With the Mk4, motorsport was once again on the agenda. The most competitive generation, the A80 did stints at Le Mans, Pikes Peak, mountain races in Switzerland, the US SCCA series, and was a leader in the All-Japan GT Championships from 1995 to 2003. In 2007, a modified Super GT car became the first hybrid to win a motor race: the 500bhp Denso SARD Supra HV-R took victory in the Tokachi 24-Hour endurance event.
Perhaps the fourth-generation Supra’s biggest claim to fame was to embed itself in the minds of car enthusiasts via its appearance in myriad computer games, including the legendary Gran Turismo and Need for Speed series. The A80 was also a big screen star, featuring in the first The Fast and the Furious film of 2001. The ride of Brian O’Conner, played by Paul Walker, the 700hp be-winged orange Supra inspired a host of copycat cars.
Even though UK sales had stopped in 1996, US drivers could still get their hands on a Supra until 1998. Costly upcoming emission regulations finally killed the Supra in 2002, the Japanese market not able to reverse an ever-decreasing annual sales tally. The Supra joined its Celica and MR2 relatives in Toyota’s sports coupé scrapyard.
The Toyota Supra is revived
However, in 2014, Toyota hinted at a return of its icon. Designed by Toyota’s Calty Design Research facility in Newport Beach, California, the FT-1 concept debuted at the North American International Auto Show in Detroit. In a case of life simulating art – and with a link to the A80 – the FT-1 also appeared in Gran Turismo 6 and the virtual car was used to pitch the concept to Toyota president Akio Toyoda.

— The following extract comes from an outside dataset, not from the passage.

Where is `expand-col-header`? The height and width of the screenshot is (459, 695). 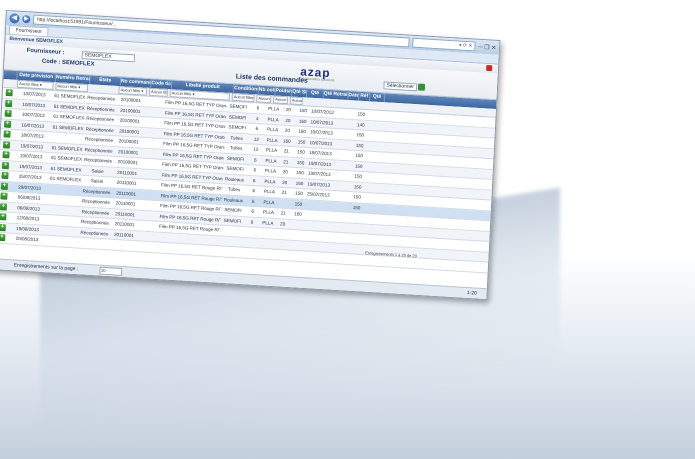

The FT-1 (Future Toyota 1) was said to herald the ‘most capable, most exciting generation of vehicles the company has ever produced’. Billed as the ‘ultimate world-class sports car’ and ‘a true enthusiast track car in the iconic lineage of 2000 GT and Supra’, the FT-1 whipped up a frenzy among Supra fans.
With glorious-sounding development cars having been snapped at that German circuit, the Supra is due for a return. Leaked stats suggest six-cylinder power remains, while the 335hp coupé has been jointly developed with BMW’s new Z4. The car is expected to be badged ‘Gazoo’, referencing Toyota’s Gazoo Racing arm, but whether the Supra name will stay is up for debate. Some sources state that the GT-1 badge may be used, pointing to Toyota’s 1990s GT-One Le Mans racer.
The fifth-generation of Toyota’s range-topping sports coupé will be shown as a thinly-veiled ‘modern racing concept’ at the 2018 Geneva Motor Show. Toyota has released a teaser image stating it will ‘bring back its most iconic sports car.’ While it doesn’t explicitly point to a new Supra, the concept is tipped to preview the forthcoming 2019 – possibly hybrid-powered – production car.